■ **What the task requires**:
Copy the lines from the records word for word, starting at the line that contains "Task: Click 리뷰작성 for 풀무원 핫도그 order" and ending at the line that contains "pyautogui.click(x=491, y=511)", both included.

■ **Provided material**:
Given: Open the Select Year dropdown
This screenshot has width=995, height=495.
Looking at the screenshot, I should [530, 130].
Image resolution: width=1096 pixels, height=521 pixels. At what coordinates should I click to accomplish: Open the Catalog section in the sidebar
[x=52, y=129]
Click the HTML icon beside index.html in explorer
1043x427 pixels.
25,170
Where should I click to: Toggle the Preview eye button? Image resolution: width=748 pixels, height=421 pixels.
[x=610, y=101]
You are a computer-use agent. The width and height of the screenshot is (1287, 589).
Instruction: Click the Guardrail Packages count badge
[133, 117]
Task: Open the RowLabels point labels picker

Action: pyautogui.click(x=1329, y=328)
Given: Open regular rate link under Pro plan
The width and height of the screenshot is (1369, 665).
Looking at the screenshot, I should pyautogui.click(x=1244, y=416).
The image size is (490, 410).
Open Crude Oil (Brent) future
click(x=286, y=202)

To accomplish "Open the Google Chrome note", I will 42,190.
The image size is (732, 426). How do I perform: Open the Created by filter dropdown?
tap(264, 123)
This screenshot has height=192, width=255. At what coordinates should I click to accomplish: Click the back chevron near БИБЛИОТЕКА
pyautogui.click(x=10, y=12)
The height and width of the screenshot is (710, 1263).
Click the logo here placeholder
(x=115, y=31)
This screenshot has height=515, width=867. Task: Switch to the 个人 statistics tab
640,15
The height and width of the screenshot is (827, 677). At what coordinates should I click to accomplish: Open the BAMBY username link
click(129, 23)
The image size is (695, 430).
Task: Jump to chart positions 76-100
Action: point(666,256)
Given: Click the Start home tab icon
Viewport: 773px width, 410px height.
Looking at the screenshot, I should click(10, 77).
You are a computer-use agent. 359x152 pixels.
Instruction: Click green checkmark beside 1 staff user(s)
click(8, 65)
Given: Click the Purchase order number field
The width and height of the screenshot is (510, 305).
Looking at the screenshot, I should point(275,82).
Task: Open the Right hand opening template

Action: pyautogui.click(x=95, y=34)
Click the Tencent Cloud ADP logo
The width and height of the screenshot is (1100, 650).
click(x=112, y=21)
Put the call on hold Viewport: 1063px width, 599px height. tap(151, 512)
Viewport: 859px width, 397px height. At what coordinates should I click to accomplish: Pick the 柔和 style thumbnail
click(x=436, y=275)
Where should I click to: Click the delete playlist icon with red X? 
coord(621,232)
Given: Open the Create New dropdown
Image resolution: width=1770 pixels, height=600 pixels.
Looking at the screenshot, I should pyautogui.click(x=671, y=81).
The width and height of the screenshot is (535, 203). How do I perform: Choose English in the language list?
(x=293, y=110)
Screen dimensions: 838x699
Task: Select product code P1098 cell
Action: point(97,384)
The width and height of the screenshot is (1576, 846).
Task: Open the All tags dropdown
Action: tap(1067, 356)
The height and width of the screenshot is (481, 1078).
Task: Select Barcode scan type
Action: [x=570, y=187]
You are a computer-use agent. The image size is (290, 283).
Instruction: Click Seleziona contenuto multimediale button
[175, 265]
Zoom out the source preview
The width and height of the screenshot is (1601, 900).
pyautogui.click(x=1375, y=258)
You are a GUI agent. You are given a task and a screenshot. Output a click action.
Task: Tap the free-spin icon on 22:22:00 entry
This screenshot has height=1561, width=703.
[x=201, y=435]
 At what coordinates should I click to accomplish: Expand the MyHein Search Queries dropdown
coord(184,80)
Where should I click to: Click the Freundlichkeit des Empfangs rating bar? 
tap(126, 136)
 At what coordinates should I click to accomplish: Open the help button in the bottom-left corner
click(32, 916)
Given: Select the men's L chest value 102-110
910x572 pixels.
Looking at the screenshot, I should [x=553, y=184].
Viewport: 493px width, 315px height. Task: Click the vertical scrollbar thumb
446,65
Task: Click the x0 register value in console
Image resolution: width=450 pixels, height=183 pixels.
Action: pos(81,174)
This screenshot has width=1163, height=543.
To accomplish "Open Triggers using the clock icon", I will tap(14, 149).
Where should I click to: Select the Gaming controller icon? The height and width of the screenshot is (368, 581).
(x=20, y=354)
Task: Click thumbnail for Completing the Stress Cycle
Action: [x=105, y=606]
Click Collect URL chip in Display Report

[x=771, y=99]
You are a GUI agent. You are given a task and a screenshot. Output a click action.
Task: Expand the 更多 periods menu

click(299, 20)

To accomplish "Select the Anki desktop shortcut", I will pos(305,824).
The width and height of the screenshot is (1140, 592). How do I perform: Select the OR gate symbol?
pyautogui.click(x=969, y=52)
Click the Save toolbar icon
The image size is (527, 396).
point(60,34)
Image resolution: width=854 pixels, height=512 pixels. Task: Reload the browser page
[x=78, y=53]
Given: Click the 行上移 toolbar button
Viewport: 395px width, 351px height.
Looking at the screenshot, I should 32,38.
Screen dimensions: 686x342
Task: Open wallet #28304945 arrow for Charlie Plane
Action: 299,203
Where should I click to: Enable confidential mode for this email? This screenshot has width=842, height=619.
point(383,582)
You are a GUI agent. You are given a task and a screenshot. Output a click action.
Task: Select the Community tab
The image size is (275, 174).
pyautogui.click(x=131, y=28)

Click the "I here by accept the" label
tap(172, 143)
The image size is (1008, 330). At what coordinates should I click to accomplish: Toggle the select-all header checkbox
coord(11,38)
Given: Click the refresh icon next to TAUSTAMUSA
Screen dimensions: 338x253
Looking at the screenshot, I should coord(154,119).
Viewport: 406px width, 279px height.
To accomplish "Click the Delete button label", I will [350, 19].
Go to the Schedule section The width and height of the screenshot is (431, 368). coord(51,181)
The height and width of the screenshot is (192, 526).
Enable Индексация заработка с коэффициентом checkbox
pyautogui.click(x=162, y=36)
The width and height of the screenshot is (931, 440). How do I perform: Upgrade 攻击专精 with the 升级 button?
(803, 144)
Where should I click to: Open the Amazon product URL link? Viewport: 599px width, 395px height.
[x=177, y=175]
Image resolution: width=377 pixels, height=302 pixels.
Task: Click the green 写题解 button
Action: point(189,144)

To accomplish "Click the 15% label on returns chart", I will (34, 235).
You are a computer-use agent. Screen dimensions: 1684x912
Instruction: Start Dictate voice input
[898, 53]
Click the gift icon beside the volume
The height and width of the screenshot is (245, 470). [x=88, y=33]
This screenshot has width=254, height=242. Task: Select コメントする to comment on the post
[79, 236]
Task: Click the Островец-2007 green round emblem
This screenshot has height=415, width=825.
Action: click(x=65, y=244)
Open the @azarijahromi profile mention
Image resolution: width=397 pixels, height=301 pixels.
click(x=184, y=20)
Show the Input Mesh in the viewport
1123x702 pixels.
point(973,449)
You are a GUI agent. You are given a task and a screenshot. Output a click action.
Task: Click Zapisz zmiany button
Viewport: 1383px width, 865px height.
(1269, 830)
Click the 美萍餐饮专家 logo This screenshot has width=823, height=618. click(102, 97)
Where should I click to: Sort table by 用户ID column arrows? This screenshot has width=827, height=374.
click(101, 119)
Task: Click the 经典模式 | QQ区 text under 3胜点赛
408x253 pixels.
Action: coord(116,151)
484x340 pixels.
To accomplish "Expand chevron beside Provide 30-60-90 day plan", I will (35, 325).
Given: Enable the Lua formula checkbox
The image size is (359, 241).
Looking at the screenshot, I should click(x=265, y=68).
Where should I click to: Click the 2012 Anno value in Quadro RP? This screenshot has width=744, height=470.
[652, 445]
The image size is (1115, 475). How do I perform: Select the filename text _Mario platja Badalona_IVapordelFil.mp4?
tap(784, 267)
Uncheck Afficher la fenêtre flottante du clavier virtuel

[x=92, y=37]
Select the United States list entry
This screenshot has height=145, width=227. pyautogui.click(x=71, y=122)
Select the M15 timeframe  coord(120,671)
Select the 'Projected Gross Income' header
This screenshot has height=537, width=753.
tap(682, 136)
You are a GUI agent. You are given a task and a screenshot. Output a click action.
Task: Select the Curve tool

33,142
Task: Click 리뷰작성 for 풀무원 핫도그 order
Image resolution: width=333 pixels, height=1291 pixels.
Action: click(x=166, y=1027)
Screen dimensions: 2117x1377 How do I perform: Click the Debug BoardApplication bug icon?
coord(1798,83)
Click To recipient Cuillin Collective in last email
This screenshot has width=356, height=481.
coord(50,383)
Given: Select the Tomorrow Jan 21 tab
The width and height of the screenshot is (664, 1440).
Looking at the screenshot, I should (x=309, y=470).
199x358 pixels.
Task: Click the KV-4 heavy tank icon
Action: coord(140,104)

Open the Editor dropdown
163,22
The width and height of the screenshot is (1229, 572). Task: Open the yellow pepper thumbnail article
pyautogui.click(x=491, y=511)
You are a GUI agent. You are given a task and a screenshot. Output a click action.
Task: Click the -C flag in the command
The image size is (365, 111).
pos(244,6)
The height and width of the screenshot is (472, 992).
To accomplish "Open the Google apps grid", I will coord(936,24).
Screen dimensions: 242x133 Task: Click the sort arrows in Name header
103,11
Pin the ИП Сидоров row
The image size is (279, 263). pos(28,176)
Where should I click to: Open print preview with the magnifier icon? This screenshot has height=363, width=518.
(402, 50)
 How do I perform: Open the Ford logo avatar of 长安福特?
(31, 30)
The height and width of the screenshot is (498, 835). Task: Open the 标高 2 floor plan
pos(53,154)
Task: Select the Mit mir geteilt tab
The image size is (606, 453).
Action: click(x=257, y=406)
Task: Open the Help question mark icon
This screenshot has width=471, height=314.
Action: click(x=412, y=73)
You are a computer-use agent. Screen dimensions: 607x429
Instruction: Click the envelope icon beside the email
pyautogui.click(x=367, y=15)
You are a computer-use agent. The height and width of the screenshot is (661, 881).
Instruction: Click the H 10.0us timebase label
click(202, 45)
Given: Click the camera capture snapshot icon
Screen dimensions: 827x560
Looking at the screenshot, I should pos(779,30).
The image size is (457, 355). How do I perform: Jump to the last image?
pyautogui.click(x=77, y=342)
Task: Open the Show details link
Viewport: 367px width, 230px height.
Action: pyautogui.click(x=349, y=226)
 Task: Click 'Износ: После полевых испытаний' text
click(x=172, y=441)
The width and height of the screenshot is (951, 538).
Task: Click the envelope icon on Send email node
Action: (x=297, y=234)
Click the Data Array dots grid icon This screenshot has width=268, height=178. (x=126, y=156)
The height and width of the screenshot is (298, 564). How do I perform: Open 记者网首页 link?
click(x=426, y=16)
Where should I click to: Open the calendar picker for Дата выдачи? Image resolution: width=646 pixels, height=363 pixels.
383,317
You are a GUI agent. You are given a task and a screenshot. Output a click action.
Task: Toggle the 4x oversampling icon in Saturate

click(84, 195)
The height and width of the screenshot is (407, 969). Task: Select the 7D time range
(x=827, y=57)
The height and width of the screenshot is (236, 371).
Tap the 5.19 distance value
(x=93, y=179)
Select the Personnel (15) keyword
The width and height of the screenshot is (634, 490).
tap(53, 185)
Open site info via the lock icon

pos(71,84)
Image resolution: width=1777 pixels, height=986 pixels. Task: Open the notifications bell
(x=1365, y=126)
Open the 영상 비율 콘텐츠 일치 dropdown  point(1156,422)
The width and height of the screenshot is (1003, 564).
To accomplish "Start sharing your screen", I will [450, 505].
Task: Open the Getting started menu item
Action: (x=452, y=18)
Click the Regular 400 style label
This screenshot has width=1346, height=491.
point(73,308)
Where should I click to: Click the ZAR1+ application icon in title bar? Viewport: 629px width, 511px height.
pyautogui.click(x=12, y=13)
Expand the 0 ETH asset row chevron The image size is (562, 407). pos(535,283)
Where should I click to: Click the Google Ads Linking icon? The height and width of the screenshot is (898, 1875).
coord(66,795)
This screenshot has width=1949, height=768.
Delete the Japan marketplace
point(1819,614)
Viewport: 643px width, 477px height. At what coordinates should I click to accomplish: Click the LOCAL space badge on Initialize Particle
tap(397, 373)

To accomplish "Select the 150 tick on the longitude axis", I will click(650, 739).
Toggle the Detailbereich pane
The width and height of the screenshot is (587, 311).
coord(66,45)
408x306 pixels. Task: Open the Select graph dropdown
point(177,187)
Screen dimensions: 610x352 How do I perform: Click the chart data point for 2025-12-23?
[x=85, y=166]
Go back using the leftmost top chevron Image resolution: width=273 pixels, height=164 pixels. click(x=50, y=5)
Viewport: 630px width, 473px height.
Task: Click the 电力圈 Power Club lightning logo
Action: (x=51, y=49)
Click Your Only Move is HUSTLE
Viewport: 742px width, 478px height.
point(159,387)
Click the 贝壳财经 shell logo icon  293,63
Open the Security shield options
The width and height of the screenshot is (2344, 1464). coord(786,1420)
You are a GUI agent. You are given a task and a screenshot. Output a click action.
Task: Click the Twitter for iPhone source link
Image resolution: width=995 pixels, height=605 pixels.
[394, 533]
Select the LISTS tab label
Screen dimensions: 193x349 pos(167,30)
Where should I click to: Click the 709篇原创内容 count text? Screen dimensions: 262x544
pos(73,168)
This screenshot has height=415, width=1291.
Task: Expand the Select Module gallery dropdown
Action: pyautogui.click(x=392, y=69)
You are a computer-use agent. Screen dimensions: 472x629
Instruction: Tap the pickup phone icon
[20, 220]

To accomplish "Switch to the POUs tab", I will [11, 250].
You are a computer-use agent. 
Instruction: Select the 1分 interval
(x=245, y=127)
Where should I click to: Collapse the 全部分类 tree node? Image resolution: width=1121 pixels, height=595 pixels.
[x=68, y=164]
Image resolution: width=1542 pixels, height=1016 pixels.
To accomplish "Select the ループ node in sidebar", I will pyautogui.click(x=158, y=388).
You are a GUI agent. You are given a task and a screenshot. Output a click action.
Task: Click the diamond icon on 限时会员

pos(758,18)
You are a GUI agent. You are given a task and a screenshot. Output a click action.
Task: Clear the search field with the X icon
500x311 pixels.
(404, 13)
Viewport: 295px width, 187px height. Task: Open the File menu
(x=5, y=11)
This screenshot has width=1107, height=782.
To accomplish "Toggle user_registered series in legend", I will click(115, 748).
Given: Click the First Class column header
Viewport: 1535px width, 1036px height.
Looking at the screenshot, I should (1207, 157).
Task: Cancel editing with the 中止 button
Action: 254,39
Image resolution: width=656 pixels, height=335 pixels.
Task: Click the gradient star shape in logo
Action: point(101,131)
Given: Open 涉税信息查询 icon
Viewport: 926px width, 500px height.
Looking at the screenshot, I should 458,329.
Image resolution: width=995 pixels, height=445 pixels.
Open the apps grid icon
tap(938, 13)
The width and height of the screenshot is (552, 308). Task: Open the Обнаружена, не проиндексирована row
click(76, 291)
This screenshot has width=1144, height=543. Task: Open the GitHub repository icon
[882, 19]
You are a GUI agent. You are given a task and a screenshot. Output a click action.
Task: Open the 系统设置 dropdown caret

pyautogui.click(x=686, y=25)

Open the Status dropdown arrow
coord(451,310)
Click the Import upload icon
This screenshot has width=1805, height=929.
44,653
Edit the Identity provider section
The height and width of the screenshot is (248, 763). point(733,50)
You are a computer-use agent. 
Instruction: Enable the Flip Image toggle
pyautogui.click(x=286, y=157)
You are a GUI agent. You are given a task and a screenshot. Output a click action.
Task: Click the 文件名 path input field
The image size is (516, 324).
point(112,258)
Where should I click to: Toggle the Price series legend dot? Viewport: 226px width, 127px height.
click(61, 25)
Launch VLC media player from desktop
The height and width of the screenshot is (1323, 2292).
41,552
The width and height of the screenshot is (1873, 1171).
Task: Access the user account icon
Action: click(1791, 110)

■ **Task answer**:
Task: Click 리뷰작성 for 풀무원 핫도그 order
Image resolution: width=333 pixels, height=1291 pixels.
Action: click(x=166, y=1027)
Screen dimensions: 2117x1377 How do I perform: Click the Debug BoardApplication bug icon?
coord(1798,83)
Click To recipient Cuillin Collective in last email
This screenshot has width=356, height=481.
coord(50,383)
Given: Select the Tomorrow Jan 21 tab
The width and height of the screenshot is (664, 1440).
Looking at the screenshot, I should (x=309, y=470).
199x358 pixels.
Task: Click the KV-4 heavy tank icon
Action: coord(140,104)

Open the Editor dropdown
163,22
The width and height of the screenshot is (1229, 572). Task: Open the yellow pepper thumbnail article
pyautogui.click(x=491, y=511)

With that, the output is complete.